- _What you are asked to do_
Set down exactly the lines that run from the one containing "Task: Uncheck the Production search filter" to the end of the material below, both included, without pictures.

- _Information supplied_
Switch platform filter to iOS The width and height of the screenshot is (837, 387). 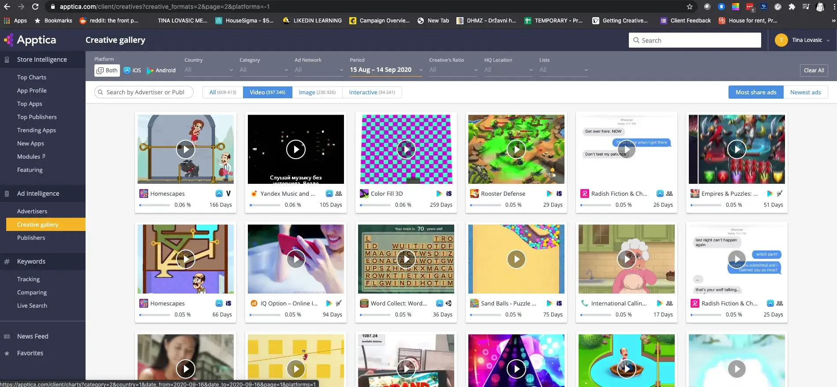[132, 71]
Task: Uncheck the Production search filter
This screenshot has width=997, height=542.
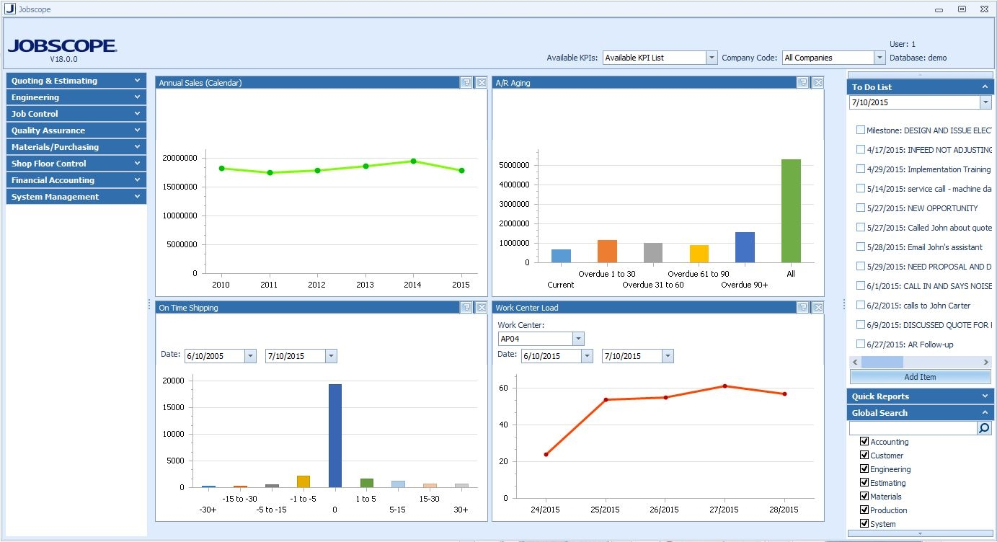Action: pyautogui.click(x=864, y=510)
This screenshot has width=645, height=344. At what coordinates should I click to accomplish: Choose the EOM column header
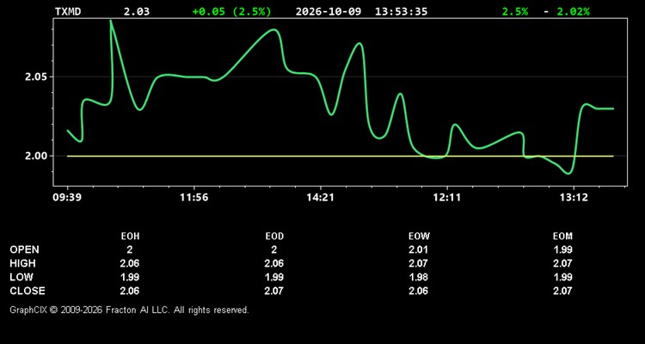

- _Exercise solution_
Task: Uncheck the Production search filter
This screenshot has width=997, height=542.
Action: pyautogui.click(x=864, y=510)
This screenshot has width=645, height=344. At what coordinates should I click to accomplish: Choose the EOM column header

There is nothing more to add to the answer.